Grow and Prune AI Training Offers More for Less

The closest analog we have to artificial intelligence is the human brain. Even though they function differently, a lot of the processes that occur to drive decision-making are the same. Researches at Princeton University have come up with a method of implementing one of the human brain’s core functionalities in AI training, making it less energy-intensive to train an AI properly.

The Human Brain’s Grow and Prune Strategy

Our brains start with thousands of redundant neural connections when we’re born. Over time, the brain shuts down the unused links, making for a more efficient method of thinking with less energy wastage. The Princeton researchers instituted a similar system in a neural network, with surprising results. Aside from being extremely energy efficient in performing its “thinking,” the neural network also conformed to the standards of accuracy. Shutting down unused pathways made the system more efficient with energy usage without impacting its abilities.

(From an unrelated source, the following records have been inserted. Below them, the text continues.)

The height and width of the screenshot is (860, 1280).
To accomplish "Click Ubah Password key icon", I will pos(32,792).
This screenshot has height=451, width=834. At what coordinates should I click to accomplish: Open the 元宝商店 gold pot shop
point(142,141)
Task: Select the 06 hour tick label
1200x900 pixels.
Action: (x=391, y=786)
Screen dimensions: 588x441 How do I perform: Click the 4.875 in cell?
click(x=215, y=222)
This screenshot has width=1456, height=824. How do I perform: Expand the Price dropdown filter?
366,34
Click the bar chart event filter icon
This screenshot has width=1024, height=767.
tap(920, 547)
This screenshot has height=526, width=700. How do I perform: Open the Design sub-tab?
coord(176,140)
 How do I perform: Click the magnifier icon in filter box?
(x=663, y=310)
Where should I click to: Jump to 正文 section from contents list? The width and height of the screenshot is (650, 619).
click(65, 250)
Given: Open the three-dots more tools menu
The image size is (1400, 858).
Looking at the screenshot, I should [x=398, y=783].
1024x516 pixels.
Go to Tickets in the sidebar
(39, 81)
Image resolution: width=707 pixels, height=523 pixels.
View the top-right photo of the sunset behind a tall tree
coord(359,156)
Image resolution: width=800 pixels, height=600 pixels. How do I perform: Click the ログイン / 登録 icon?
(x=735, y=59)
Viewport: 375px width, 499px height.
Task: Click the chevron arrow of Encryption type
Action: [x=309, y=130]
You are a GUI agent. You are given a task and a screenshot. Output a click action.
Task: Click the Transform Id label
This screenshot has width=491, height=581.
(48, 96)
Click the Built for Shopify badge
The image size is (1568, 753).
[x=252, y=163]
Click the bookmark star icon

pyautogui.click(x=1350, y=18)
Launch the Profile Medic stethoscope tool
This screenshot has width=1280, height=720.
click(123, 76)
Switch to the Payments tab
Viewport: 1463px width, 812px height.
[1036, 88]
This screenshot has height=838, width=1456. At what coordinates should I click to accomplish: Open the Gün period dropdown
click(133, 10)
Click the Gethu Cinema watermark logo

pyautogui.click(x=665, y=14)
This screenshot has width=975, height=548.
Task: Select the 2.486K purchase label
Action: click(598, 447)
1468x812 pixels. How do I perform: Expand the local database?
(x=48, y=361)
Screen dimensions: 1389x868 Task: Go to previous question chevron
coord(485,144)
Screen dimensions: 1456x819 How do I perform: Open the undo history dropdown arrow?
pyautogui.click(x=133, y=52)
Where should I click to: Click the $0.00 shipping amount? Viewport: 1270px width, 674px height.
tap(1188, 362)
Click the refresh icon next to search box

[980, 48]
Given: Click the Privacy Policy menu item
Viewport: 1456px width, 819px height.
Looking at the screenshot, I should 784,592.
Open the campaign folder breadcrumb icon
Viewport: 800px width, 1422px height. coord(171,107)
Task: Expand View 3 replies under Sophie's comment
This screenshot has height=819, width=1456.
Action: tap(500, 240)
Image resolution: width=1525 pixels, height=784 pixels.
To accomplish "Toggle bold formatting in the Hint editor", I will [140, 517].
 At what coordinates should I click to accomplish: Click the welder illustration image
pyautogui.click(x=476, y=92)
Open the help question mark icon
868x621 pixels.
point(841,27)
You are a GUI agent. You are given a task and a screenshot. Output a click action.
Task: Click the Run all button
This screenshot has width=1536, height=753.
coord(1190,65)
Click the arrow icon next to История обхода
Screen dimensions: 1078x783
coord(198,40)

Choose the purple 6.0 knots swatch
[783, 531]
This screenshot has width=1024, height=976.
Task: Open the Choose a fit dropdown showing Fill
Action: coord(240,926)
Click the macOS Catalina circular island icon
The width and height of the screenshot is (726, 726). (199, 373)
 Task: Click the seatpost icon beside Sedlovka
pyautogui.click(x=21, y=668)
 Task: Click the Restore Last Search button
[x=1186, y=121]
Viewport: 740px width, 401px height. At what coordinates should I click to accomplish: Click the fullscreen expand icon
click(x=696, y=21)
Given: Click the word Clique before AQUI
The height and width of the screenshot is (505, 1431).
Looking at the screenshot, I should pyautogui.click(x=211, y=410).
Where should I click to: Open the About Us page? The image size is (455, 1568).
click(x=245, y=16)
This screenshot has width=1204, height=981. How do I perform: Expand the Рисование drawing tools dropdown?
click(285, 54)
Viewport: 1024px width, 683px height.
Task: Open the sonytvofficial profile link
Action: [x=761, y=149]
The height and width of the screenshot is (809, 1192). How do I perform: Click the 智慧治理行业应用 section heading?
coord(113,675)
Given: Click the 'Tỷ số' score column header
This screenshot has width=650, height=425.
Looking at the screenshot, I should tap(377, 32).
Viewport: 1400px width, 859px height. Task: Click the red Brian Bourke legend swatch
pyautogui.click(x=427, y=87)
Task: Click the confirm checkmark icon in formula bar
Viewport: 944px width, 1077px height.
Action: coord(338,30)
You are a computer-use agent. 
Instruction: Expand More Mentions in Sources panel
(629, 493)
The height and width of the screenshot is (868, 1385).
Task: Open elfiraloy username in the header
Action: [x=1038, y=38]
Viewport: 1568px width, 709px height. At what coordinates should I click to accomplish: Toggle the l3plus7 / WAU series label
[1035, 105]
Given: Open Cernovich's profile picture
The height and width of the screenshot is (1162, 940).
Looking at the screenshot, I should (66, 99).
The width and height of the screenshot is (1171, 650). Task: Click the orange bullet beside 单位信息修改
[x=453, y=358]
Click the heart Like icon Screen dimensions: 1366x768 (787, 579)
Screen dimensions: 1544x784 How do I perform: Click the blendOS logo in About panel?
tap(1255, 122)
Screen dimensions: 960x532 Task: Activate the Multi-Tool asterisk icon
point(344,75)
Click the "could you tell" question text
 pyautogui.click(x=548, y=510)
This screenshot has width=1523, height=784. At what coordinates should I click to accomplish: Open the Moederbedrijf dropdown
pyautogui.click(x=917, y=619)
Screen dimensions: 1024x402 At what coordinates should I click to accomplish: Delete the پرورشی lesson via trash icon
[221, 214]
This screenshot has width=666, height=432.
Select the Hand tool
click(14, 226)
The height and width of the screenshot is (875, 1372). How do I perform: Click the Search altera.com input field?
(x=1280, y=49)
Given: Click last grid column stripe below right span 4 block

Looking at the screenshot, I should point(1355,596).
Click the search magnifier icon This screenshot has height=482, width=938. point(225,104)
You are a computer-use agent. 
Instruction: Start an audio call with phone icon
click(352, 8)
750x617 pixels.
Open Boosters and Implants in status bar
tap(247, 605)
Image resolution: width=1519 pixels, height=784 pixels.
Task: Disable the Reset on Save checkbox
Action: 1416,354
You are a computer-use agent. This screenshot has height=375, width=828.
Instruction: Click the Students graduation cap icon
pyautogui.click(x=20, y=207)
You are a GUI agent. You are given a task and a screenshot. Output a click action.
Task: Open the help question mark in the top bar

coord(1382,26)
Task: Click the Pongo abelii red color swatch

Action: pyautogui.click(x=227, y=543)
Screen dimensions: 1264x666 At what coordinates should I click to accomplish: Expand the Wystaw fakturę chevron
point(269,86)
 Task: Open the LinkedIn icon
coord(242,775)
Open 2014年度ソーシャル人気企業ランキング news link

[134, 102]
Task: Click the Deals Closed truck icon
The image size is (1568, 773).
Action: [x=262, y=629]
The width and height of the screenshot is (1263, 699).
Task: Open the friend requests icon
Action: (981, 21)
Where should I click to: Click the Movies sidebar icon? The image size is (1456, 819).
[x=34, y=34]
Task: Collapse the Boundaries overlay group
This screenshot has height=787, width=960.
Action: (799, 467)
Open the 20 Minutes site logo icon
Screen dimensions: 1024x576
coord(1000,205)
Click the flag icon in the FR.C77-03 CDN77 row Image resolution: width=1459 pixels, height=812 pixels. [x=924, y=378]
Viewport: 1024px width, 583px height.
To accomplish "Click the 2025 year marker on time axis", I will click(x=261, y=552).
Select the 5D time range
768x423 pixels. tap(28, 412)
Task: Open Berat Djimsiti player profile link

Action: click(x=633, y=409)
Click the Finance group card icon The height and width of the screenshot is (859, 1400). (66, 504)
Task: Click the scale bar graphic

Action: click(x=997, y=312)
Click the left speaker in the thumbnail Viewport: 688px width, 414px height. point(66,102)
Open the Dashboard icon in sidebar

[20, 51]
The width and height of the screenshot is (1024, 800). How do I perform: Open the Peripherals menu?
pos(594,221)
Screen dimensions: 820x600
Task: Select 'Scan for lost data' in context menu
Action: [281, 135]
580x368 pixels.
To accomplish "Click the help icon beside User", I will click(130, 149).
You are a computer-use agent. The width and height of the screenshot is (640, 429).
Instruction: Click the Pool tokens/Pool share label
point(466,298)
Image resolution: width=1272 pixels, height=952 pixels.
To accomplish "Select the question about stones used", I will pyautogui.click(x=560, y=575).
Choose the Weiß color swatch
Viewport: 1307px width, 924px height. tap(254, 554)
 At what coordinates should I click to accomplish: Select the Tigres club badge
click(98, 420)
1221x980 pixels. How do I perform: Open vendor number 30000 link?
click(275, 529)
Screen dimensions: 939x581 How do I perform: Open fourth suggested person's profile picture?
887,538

Reducing Energy Consumption

One of the most significant problems facing AI and neural network development in the long term is the amount of energy they need to function. The industry as a whole has a massive carbon footprint, and any reduction in the impact that these companies have on the environment is welcome. The hope is that by reducing the amount of energy neural networks need to function, the more portable they can be. The benefit of cutting out a large volume of energy dependence to run the system reduces the industry’s carbon footprint as well.

Building Neural Networks Forwards and Backwards

The researchers performed a simple test in their first paper to construct a neural network to copy an existing one. Then, by selectively switching off unused connections, the system improved its energy consumption while keeping optimal performance parameters. In the second test, researchers partnered with social media network Facebook and the University of California-Berkeley to develop a new neural network. Given an endpoint and the desired outcomes, the algorithm was able to work backward and craft a network that would suit the task. Combining these two systems allows small companies that don’t have access to massive computational power, the opportunity to experience neural networks themselves.